Scaling GitHub's Employees
GitHub has been pretty public about how we work. We love to write about it, tweet about it, and give talks about it. But there’s usually a lingering question of whether this type of workflow scales.
It does.
It scales.
We do things differently at GitHub: we work out of chat rooms, we don’t enforce hours, and we have zero managers. People work on what they want to work on. Product development is driven by whoever wants to drive product.

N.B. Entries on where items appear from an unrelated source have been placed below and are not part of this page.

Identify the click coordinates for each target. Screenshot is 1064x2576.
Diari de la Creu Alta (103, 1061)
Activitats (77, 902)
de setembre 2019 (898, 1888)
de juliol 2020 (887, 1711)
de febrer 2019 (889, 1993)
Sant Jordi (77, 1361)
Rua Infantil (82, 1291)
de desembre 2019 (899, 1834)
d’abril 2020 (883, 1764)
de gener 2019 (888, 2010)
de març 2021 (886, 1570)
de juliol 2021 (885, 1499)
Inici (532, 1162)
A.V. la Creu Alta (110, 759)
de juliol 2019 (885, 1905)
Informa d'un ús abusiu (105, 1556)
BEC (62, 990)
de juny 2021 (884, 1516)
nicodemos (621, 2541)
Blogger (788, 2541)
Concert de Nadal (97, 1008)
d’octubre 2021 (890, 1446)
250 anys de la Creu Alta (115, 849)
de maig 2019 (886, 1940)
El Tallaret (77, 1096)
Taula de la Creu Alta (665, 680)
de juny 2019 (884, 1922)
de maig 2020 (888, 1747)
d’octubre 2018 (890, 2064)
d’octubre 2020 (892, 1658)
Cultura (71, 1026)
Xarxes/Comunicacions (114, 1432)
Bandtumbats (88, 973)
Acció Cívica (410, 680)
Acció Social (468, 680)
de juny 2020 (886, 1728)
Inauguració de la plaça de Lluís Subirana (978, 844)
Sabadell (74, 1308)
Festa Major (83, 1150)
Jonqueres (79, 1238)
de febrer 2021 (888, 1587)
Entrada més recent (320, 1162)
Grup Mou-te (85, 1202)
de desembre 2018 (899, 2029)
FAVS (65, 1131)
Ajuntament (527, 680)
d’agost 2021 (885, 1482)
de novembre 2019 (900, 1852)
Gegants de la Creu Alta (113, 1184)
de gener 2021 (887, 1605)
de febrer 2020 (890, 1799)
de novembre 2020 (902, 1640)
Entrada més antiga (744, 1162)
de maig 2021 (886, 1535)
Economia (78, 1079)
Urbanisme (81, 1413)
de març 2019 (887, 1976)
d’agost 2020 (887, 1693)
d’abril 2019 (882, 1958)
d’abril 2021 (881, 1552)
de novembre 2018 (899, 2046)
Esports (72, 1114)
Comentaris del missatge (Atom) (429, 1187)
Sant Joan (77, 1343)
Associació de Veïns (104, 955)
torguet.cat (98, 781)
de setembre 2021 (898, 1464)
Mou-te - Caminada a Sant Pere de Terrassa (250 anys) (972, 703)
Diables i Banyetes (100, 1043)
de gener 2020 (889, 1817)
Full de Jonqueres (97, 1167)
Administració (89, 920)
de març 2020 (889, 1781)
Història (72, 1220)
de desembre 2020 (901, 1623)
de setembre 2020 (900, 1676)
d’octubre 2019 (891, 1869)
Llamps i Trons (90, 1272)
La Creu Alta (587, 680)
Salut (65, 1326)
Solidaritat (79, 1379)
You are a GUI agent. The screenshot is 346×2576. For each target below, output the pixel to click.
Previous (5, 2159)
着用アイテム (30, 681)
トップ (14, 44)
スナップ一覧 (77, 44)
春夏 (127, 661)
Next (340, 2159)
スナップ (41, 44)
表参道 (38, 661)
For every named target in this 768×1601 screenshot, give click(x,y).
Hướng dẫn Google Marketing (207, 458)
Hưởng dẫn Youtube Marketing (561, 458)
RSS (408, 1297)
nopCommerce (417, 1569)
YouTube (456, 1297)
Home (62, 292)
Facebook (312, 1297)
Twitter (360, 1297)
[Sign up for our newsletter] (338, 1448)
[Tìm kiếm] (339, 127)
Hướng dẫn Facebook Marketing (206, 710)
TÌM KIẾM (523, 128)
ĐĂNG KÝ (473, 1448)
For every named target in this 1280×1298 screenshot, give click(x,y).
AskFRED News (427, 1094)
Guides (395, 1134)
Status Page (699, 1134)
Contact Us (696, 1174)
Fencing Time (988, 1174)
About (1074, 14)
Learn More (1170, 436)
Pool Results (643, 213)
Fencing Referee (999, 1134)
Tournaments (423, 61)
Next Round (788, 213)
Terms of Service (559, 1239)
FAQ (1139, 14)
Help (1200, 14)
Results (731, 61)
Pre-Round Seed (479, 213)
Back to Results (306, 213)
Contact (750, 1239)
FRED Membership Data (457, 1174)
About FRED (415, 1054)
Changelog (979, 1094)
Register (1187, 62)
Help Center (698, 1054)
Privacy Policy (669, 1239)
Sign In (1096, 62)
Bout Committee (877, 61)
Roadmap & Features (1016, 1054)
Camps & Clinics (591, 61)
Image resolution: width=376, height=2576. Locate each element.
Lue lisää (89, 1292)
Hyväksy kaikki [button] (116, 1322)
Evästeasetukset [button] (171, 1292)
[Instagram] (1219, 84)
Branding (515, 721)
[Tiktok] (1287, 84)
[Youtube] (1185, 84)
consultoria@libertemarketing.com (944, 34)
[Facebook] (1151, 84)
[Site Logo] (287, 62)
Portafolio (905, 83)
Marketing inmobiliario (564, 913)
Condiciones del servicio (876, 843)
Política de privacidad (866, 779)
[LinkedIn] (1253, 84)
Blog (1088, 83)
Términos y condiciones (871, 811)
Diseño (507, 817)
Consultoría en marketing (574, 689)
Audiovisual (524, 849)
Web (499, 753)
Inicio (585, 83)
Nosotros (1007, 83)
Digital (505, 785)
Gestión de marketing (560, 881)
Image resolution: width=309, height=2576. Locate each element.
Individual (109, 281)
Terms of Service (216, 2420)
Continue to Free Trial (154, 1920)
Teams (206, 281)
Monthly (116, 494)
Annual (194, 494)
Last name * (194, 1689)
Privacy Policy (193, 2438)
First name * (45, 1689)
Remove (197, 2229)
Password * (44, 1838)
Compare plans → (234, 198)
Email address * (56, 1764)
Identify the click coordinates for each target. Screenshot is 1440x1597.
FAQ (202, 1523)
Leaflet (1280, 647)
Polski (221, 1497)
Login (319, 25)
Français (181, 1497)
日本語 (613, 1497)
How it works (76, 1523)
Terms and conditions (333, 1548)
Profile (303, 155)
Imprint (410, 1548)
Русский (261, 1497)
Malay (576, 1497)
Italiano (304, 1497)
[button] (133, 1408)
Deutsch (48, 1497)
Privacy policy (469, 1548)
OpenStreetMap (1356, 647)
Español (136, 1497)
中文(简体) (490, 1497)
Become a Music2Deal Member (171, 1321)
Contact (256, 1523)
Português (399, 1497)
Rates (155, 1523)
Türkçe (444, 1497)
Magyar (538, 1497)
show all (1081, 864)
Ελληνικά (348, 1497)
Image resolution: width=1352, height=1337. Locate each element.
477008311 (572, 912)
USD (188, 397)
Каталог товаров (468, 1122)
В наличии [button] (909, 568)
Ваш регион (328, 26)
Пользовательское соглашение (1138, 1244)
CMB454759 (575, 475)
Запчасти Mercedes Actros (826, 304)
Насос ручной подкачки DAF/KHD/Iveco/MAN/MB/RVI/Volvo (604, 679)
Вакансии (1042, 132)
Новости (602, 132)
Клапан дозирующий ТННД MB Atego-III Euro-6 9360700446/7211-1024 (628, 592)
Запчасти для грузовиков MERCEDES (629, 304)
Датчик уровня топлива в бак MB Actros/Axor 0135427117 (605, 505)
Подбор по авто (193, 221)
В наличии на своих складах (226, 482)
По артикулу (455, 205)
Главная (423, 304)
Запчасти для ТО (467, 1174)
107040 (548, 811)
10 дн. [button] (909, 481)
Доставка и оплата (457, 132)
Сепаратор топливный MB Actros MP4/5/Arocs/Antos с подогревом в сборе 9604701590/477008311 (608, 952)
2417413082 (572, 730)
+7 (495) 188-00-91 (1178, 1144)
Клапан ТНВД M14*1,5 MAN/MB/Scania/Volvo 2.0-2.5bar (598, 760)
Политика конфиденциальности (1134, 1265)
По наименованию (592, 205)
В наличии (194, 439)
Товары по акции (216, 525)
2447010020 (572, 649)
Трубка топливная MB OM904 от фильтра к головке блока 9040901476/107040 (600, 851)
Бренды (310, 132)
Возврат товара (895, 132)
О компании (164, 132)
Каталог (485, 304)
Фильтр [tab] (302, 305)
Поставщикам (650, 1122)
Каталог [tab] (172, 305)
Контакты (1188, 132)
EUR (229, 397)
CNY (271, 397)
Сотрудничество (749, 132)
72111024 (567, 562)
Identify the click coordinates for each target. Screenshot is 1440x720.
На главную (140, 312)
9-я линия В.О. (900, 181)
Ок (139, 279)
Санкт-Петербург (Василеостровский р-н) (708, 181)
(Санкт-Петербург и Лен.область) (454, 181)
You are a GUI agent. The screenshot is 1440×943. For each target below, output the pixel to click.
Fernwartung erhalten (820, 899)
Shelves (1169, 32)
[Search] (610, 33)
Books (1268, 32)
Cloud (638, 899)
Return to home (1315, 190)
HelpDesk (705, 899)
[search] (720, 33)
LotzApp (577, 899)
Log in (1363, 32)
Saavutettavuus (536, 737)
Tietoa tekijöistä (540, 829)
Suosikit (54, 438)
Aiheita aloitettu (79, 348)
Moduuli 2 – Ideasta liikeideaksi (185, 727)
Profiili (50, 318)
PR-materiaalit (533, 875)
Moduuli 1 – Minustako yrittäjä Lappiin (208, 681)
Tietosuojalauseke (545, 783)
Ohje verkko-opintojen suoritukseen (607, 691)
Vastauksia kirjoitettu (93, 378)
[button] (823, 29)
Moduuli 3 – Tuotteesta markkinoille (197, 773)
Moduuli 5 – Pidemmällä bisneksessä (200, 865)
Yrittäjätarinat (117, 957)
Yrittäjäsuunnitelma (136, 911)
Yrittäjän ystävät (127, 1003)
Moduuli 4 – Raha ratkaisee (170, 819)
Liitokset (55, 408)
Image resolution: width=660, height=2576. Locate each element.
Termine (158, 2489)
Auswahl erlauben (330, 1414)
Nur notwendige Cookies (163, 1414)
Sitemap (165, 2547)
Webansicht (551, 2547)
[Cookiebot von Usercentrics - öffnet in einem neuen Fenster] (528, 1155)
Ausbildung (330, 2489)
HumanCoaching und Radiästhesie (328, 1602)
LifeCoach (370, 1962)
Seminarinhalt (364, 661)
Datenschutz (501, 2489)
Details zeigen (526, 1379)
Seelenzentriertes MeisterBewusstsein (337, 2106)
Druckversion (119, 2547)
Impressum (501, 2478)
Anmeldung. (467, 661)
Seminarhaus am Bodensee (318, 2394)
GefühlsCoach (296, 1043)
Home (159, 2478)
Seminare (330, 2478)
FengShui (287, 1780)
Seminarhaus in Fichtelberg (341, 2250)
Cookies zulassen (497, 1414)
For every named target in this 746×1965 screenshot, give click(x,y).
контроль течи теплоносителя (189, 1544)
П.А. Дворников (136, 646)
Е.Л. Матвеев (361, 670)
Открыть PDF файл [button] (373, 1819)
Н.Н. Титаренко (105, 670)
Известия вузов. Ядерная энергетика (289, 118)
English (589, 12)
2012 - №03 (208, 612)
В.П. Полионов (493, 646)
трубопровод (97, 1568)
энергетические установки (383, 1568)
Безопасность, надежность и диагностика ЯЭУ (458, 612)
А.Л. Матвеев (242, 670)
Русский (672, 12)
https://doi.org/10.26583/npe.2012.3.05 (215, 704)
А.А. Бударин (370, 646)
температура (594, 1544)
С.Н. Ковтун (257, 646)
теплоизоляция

I’m GitHub employee number nine, and although I wasn’t there at the beginning, I’ve been hearing and reading the same things since even before I was hired a year and a half ago: GitHub really has a great work environment, but it’s not going to scale as they grow. The common sentiment was once GitHub grew past five employees, they’ll have to start changing their strategy.
Once we made it to five employees, we heard the same thing about ten employees. Once we made it to ten employees, then they talked about twenty. Then thirty. Today we’re at forty employees, and, if anything, we’re even happier with our way of working than ever before.
Code gets shipped fast
Central to scaling GitHub’s humans is a streamlined way to deliver code. With each additional employee added, you’re exponentially growing potential pain points as communication paths inside the company get more complex. Building more barriers to product development is not the answer.
Pull Requests are our major breakthrough. Scott Chacon went into great detail about how we use Pull Requests at GitHub. I gave a talk on it, too. Pull Requests mean we can do away with code review meetings. Pull Requests mean we can quickly and safely deploy features. Pull Requests mean our designers and developers work together in one place.
Pull Requests are the way we’re able to continually improve our product quickly without sacrificing code quality.
Break apart the company
Companies like Instagram, Quora, and Reddit get a lot of press and buzz, but GitHub’s bigger than all of them. Combined. We’re still a small company, but at 42 employees and counting, we’re no longer a tiny company.
We have very little hierarchy in GitHub — on some days our CEO ships more code than the rest of us do — but as we’ve grown larger we’ve let natural breaks in overall development happen. Embracing these as they happen is critical. We’re far past the point where any single person can monitor every changed line of code.
We have natural groupings: a dozen or two work on the main Rails app, a small team works on GitHub Firewall Install, a couple are in charge of GitHub Jobs, one works exclusively on the Git core team, and we break out into a number of platform-specific teams like the iPhone app, the Mac app, and open source projects like Eclipse, libgit2, and others. There aren’t a lot of barriers between teams, so we encourage you to move between teams as your interest allows.
These natural groupings let specific people focus on and own those areas. Those teams are in charge when things break. Those teams are in charge of improving the product. Our ability to trust individual teams to work independently allows us to tackle more and more projects.
Automate, automate, automate
Another thing GitHub does well is automate tedious — and important — tasks. There’s a very strong culture of building mini-apps and Hubot scripts if it helps with automation.
There’s two reasons for why we push hard on this. The first is most obvious: you’re letting a scripted process save you time so you can focus on doing real work. The second is more subtle: automation reduces institutional knowledge. Institutional knowledge leads to a minority group inside of the company retaining answers. That forces new employees to bother those few in order to make impactful changes. It becomes a very verbal, synchronous process, which we try to avoid.
By automating deploys, a brand-new GitHubber can type hubot deploy github to
production
and deploy changes on their first day without needing to read up on
how our deploy script delivers code updates to 60+ servers. By running tests
automatically for each pushed Git branch, each developer doesn’t have to find
out how to get CI to run their tests. By scripting commonly-used Graphite
queries into Hubot, each employee can generate graphs of application
exceptions, deploys, and Twitter mentions to @github to visually determine if
there’s a problem with a recent deploy without having to learn the specific
Graphite syntax.
The Uphill Battle
This stuff doesn’t come easily, but it unfortunately leaves easily. Figuring out ways to streamline, to improve your process, to grow your company as you grow your employees is a constant struggle. It’s something that should be continually re-evaluated.
Is this workflow going to work for us when we’re 500 employees? Likely not. But core values and ideas last. Figure out what your core values are, and adapt and refine them as you grow.